Web-based e-mail services may get most of the attention these days, but traditional desktop-based e-mail remains indispensable for most. That’s in part because of history — people are still accustomed to downloading their e-mail into a traditional application — and in part because many have grown dependent upon the additional features that have come to be seen as essential to e-mail programs but are lacking in Web-based e-mail: contact management, calendaring, and more.
The trouble is that Microsoft’s Outlook has come to dominate the e-mail application market, and the
serious competitors have gradually fallen away. Outlook enjoys a near monopoly status — with prices to match. Mozilla Thunderbird has won the hearts of some as a viable alternative, but Thunderbird is essentially an inbox tool, lacking some of the essential functions found in Outlook. A new alternative, though, has emerged: Synovel Technologies’ Spicebird is an open-source Outlook competitor, offering full-featured e-mail functions, a built-in news reader, contact management, calendaring, and task management. It’s free, full-featured and worth a look.

▶ [Material]:
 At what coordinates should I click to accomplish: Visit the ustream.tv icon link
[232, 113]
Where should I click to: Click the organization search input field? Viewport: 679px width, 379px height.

▶ [Problem to solve]: Revise the passage on desktop e-mail programs, starting with "Web-based e-mail services" and going on through "calendaring, and more.", so that "desktop-based" becomes "locally installed".

▶ [Response]:
Web-based e-mail services may get most of the attention these days, but traditional locally installed e-mail remains indispensable for most. That’s in part because of history — people are still accustomed to downloading their e-mail into a traditional application — and in part because many have grown dependent upon the additional features that have come to be seen as essential to e-mail programs but are lacking in Web-based e-mail: contact management, calendaring, and more.